| DIRECTIONS FOR THIS TASK |
Set down the material again. Keep every line exactly as it is.

--- START ---

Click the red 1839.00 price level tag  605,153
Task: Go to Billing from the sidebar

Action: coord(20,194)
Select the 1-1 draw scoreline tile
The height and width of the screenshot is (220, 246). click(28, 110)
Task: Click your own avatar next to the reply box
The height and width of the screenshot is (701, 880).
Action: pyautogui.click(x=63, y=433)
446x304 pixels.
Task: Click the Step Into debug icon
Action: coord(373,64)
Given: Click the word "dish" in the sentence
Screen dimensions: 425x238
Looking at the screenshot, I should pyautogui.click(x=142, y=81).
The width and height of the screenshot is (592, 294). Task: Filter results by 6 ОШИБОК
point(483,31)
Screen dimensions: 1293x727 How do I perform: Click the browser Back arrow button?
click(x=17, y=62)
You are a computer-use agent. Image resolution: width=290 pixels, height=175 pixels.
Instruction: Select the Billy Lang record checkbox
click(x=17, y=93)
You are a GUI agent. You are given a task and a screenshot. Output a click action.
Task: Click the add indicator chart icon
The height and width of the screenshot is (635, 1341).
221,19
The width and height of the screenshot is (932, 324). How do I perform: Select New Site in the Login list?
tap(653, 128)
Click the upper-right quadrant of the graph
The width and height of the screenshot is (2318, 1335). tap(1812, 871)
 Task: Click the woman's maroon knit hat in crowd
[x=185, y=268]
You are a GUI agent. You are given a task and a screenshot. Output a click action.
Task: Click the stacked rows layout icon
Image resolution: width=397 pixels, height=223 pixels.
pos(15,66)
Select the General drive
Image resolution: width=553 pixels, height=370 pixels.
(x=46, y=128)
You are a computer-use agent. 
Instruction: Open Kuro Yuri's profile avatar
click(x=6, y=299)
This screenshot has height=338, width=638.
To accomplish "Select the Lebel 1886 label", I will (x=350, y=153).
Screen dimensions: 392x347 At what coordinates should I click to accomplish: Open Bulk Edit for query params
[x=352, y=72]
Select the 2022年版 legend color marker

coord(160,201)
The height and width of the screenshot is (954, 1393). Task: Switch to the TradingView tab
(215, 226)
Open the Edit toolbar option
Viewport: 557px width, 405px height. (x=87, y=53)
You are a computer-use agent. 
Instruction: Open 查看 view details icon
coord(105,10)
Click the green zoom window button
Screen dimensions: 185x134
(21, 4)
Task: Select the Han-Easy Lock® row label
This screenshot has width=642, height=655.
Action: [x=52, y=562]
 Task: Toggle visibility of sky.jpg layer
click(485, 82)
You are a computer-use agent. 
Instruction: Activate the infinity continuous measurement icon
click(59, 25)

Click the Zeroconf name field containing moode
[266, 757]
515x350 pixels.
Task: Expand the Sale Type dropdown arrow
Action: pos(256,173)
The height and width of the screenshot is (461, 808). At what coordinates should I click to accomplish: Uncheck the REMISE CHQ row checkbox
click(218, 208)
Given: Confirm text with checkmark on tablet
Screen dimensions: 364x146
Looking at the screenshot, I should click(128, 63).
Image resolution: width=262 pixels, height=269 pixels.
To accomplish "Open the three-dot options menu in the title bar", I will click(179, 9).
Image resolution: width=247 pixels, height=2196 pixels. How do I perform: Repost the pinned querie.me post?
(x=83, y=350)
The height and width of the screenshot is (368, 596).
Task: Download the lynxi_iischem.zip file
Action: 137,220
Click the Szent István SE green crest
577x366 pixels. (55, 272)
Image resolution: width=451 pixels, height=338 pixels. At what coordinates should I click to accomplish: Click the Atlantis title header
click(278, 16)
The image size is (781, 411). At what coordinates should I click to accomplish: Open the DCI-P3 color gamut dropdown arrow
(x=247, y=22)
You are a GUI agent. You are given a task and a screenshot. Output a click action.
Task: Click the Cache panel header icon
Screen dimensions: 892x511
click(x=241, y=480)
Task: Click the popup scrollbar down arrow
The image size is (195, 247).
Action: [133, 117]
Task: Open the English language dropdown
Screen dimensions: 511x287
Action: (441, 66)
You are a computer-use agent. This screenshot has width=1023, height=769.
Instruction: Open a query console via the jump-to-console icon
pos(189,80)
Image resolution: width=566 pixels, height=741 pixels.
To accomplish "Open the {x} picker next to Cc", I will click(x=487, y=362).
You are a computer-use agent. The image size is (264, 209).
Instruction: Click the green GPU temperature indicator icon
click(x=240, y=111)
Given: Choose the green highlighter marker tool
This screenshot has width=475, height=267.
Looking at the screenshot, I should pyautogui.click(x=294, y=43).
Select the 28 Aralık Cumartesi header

--- END ---

| SOLUTION TO THE EXERCISE |
Click the red 1839.00 price level tag  605,153
Task: Go to Billing from the sidebar

Action: coord(20,194)
Select the 1-1 draw scoreline tile
The height and width of the screenshot is (220, 246). click(28, 110)
Task: Click your own avatar next to the reply box
The height and width of the screenshot is (701, 880).
Action: pyautogui.click(x=63, y=433)
446x304 pixels.
Task: Click the Step Into debug icon
Action: coord(373,64)
Given: Click the word "dish" in the sentence
Screen dimensions: 425x238
Looking at the screenshot, I should pyautogui.click(x=142, y=81).
The width and height of the screenshot is (592, 294). Task: Filter results by 6 ОШИБОК
point(483,31)
Screen dimensions: 1293x727 How do I perform: Click the browser Back arrow button?
click(x=17, y=62)
You are a computer-use agent. Image resolution: width=290 pixels, height=175 pixels.
Instruction: Select the Billy Lang record checkbox
click(x=17, y=93)
You are a GUI agent. You are given a task and a screenshot. Output a click action.
Task: Click the add indicator chart icon
The height and width of the screenshot is (635, 1341).
221,19
The width and height of the screenshot is (932, 324). How do I perform: Select New Site in the Login list?
tap(653, 128)
Click the upper-right quadrant of the graph
The width and height of the screenshot is (2318, 1335). tap(1812, 871)
 Task: Click the woman's maroon knit hat in crowd
[x=185, y=268]
You are a GUI agent. You are given a task and a screenshot. Output a click action.
Task: Click the stacked rows layout icon
Image resolution: width=397 pixels, height=223 pixels.
pos(15,66)
Select the General drive
Image resolution: width=553 pixels, height=370 pixels.
(x=46, y=128)
You are a computer-use agent. 
Instruction: Open Kuro Yuri's profile avatar
click(x=6, y=299)
This screenshot has height=338, width=638.
To accomplish "Select the Lebel 1886 label", I will (x=350, y=153).
Screen dimensions: 392x347 At what coordinates should I click to accomplish: Open Bulk Edit for query params
[x=352, y=72]
Select the 2022年版 legend color marker

coord(160,201)
The height and width of the screenshot is (954, 1393). Task: Switch to the TradingView tab
(215, 226)
Open the Edit toolbar option
Viewport: 557px width, 405px height. (x=87, y=53)
You are a computer-use agent. 
Instruction: Open 查看 view details icon
coord(105,10)
Click the green zoom window button
Screen dimensions: 185x134
(21, 4)
Task: Select the Han-Easy Lock® row label
This screenshot has width=642, height=655.
Action: [x=52, y=562]
 Task: Toggle visibility of sky.jpg layer
click(485, 82)
You are a computer-use agent. 
Instruction: Activate the infinity continuous measurement icon
click(59, 25)

Click the Zeroconf name field containing moode
[266, 757]
515x350 pixels.
Task: Expand the Sale Type dropdown arrow
Action: pos(256,173)
The height and width of the screenshot is (461, 808). At what coordinates should I click to accomplish: Uncheck the REMISE CHQ row checkbox
click(218, 208)
Given: Confirm text with checkmark on tablet
Screen dimensions: 364x146
Looking at the screenshot, I should click(128, 63).
Image resolution: width=262 pixels, height=269 pixels.
To accomplish "Open the three-dot options menu in the title bar", I will click(179, 9).
Image resolution: width=247 pixels, height=2196 pixels. How do I perform: Repost the pinned querie.me post?
(x=83, y=350)
The height and width of the screenshot is (368, 596).
Task: Download the lynxi_iischem.zip file
Action: 137,220
Click the Szent István SE green crest
577x366 pixels. (55, 272)
Image resolution: width=451 pixels, height=338 pixels. At what coordinates should I click to accomplish: Click the Atlantis title header
click(278, 16)
The image size is (781, 411). At what coordinates should I click to accomplish: Open the DCI-P3 color gamut dropdown arrow
(x=247, y=22)
You are a GUI agent. You are given a task and a screenshot. Output a click action.
Task: Click the Cache panel header icon
Screen dimensions: 892x511
click(x=241, y=480)
Task: Click the popup scrollbar down arrow
The image size is (195, 247).
Action: [133, 117]
Task: Open the English language dropdown
Screen dimensions: 511x287
Action: (441, 66)
You are a computer-use agent. This screenshot has width=1023, height=769.
Instruction: Open a query console via the jump-to-console icon
pos(189,80)
Image resolution: width=566 pixels, height=741 pixels.
To accomplish "Open the {x} picker next to Cc", I will click(x=487, y=362).
You are a computer-use agent. The image size is (264, 209).
Instruction: Click the green GPU temperature indicator icon
click(x=240, y=111)
Given: Choose the green highlighter marker tool
This screenshot has width=475, height=267.
Looking at the screenshot, I should pyautogui.click(x=294, y=43).
Select the 28 Aralık Cumartesi header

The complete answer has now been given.